Why Correlation Alone Doesn’t Work

A strong statistical association between two variables is one of the Bradford Hill criteria, but by itself it tells you nothing about causation. Two things can be correlated for reasons that have nothing to do with one causing the other. The most common explanation is confounding: a third variable influences both the exposure and the outcome, creating the illusion of a direct link.

For a variable to be a true confounder, it must meet three conditions. First, it has to be a risk factor for the outcome on its own. Second, it must be unevenly distributed between the groups being compared. Third, it cannot be a consequence of the exposure, meaning it sits outside the causal pathway you’re investigating. Ice cream sales and drowning rates both rise in summer, but the confounder is hot weather, not some dangerous property of ice cream. Without accounting for confounders, even a very strong correlation can be meaningless.

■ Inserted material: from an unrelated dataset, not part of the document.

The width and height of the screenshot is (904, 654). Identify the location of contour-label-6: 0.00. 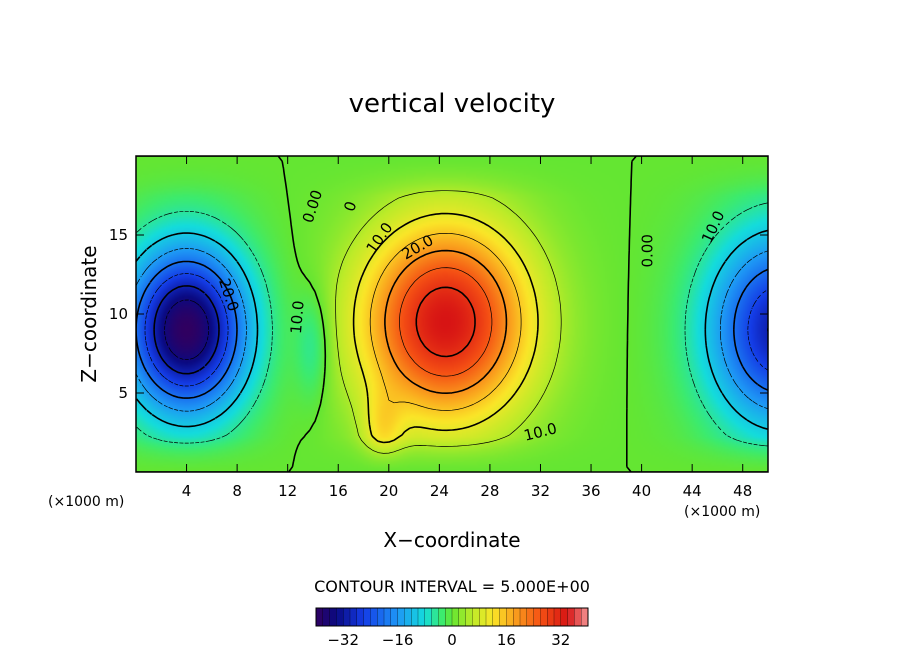
(647, 250).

How Experiments Strengthen Causal Claims

Randomized controlled trials are considered the gold standard for establishing cause and effect. The reason is straightforward: when you randomly assign participants to either receive an intervention or not, you balance out all the characteristics between the two groups, both the ones you can measure and the ones you can’t. Any difference in outcomes can then be attributed to the intervention itself rather than to some lurking confounder.

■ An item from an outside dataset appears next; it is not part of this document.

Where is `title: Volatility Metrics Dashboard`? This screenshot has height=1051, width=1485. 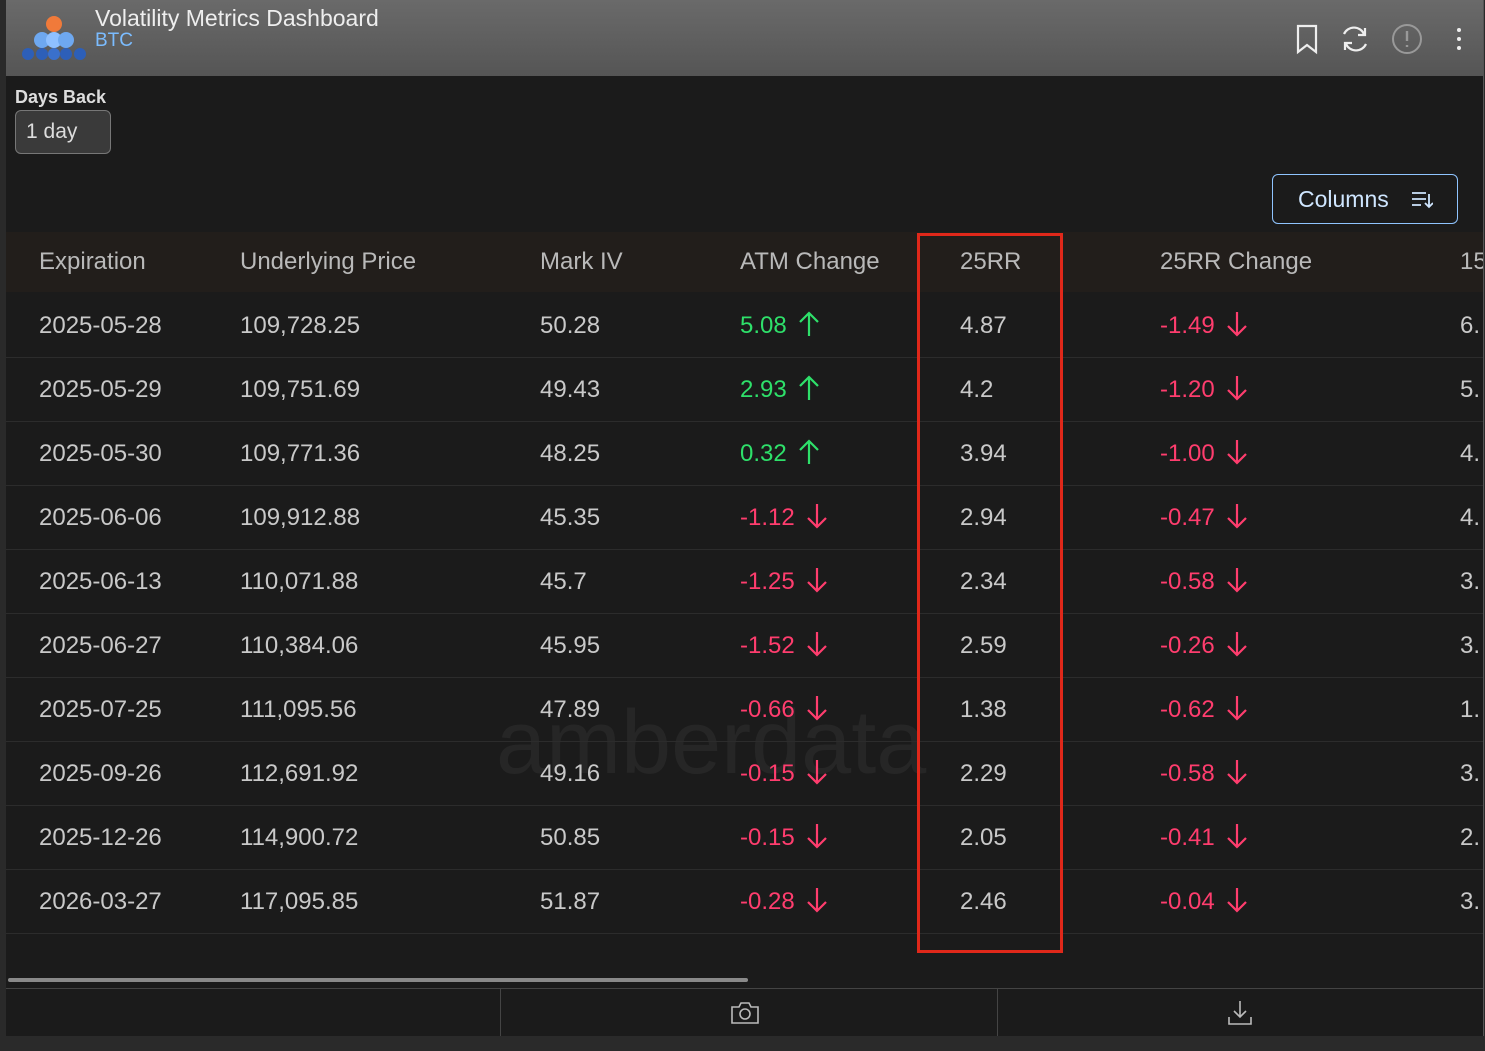 title: Volatility Metrics Dashboard is located at coordinates (237, 18).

No single study definitively proves causation. But randomization reduces bias in a way that no other study design can match. This is why drug approvals, public health recommendations, and clinical guidelines lean so heavily on trial data. When randomized experiments aren’t ethical or practical (you can’t randomly assign people to smoke for 20 years), researchers rely on the full toolkit of observational evidence, the Bradford Hill criteria, and modern causal inference methods to build the strongest case possible.

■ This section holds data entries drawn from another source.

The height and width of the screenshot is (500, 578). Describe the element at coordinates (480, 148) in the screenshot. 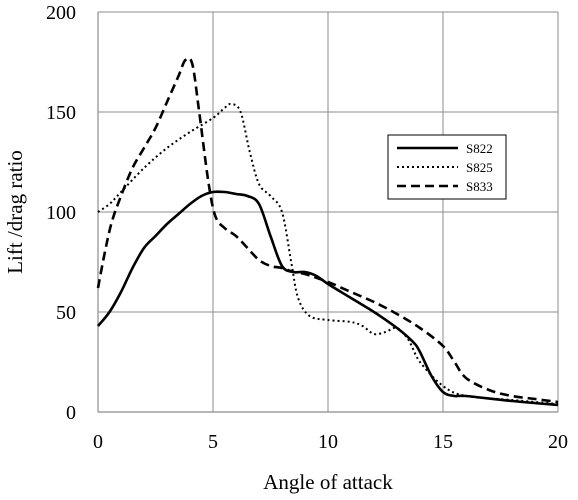

I see `legend-label-s822: S822` at that location.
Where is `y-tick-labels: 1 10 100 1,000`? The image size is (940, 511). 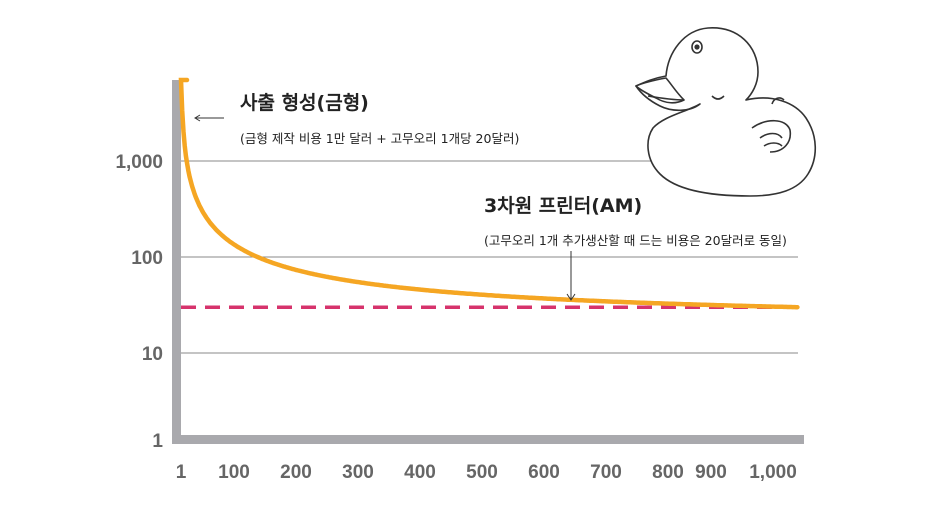
y-tick-labels: 1 10 100 1,000 is located at coordinates (139, 302).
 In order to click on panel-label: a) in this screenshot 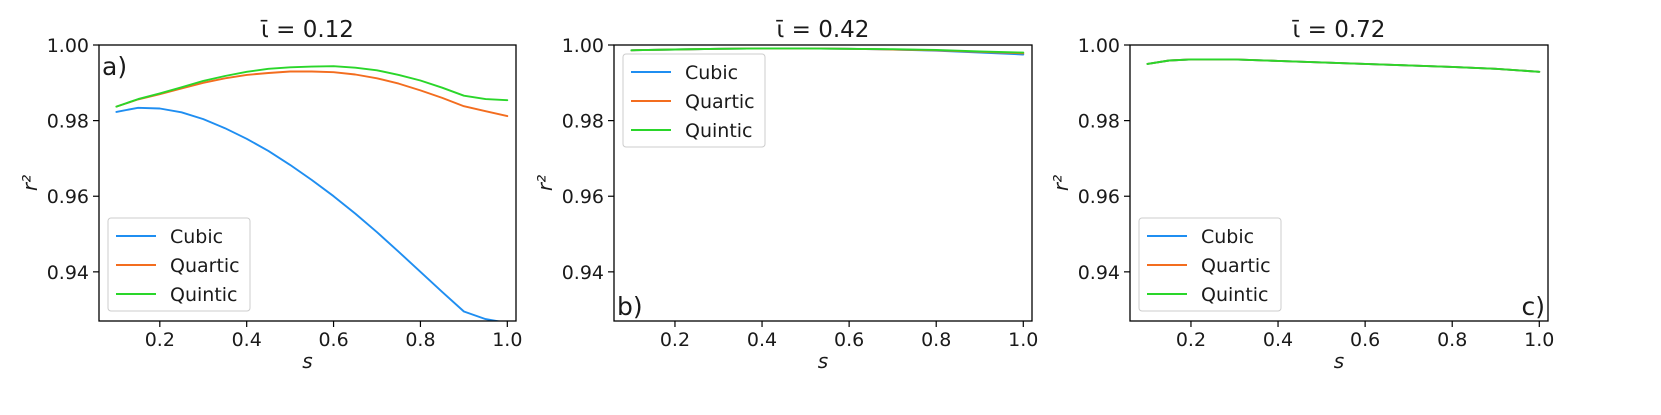, I will do `click(114, 66)`.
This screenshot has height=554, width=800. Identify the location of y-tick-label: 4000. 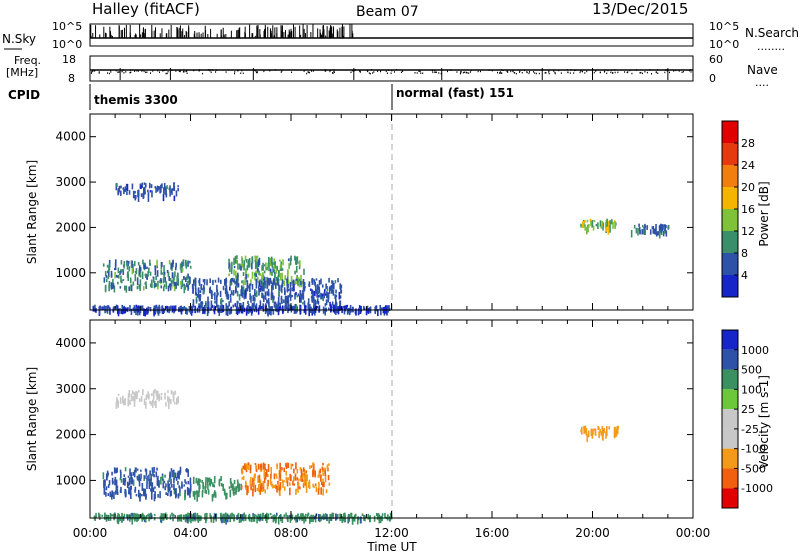
(70, 137).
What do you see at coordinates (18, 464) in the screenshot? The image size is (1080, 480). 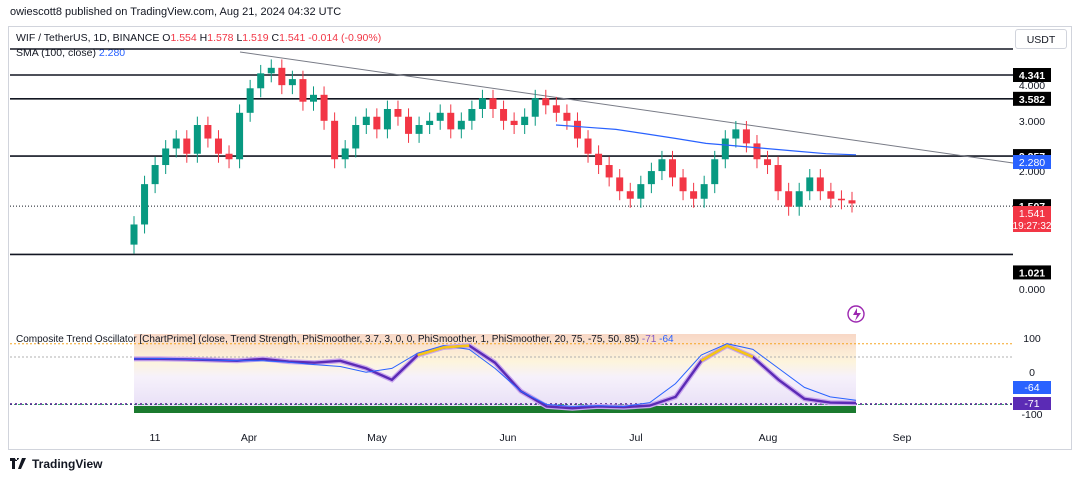 I see `tradingview-logo-icon` at bounding box center [18, 464].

The Counterfactual Framework

Modern causal inference often uses a “what if” approach called the counterfactual framework. The core idea is simple: to know whether a treatment caused an outcome for a specific person, you’d need to compare what actually happened with what would have happened if that same person, at that same moment, had not received the treatment. Since you can never observe both scenarios for the same individual, researchers use study designs and statistical methods to estimate that comparison across groups.

This framework makes the requirements for causality very explicit. You need a clearly defined exposure, a clearly defined outcome, a way to account for confounders, and, once again, a confirmed time order. Every modern method for causal inference, from randomized trials to advanced statistical modeling, is essentially an attempt to approximate that impossible counterfactual comparison as closely as real-world data allows.

Putting It All Together

If you’re answering a multiple-choice question about which single factor is required to establish causality, the answer is temporality. The cause must precede the effect. Everything else, including strength of association, consistency across studies, biological plausibility, dose-response relationships, and experimental support, strengthens a causal argument but is not individually required. A causal relationship can exist without a known biological mechanism, without a perfect dose-response curve, and without a large effect size. It cannot exist if the proposed cause happened after the outcome.

In practice, establishing causality is rarely about meeting one criterion. It’s about accumulating evidence across multiple dimensions until the weight of that evidence makes a causal interpretation far more convincing than any alternative explanation. Temporality is simply the foundation that everything else is built on.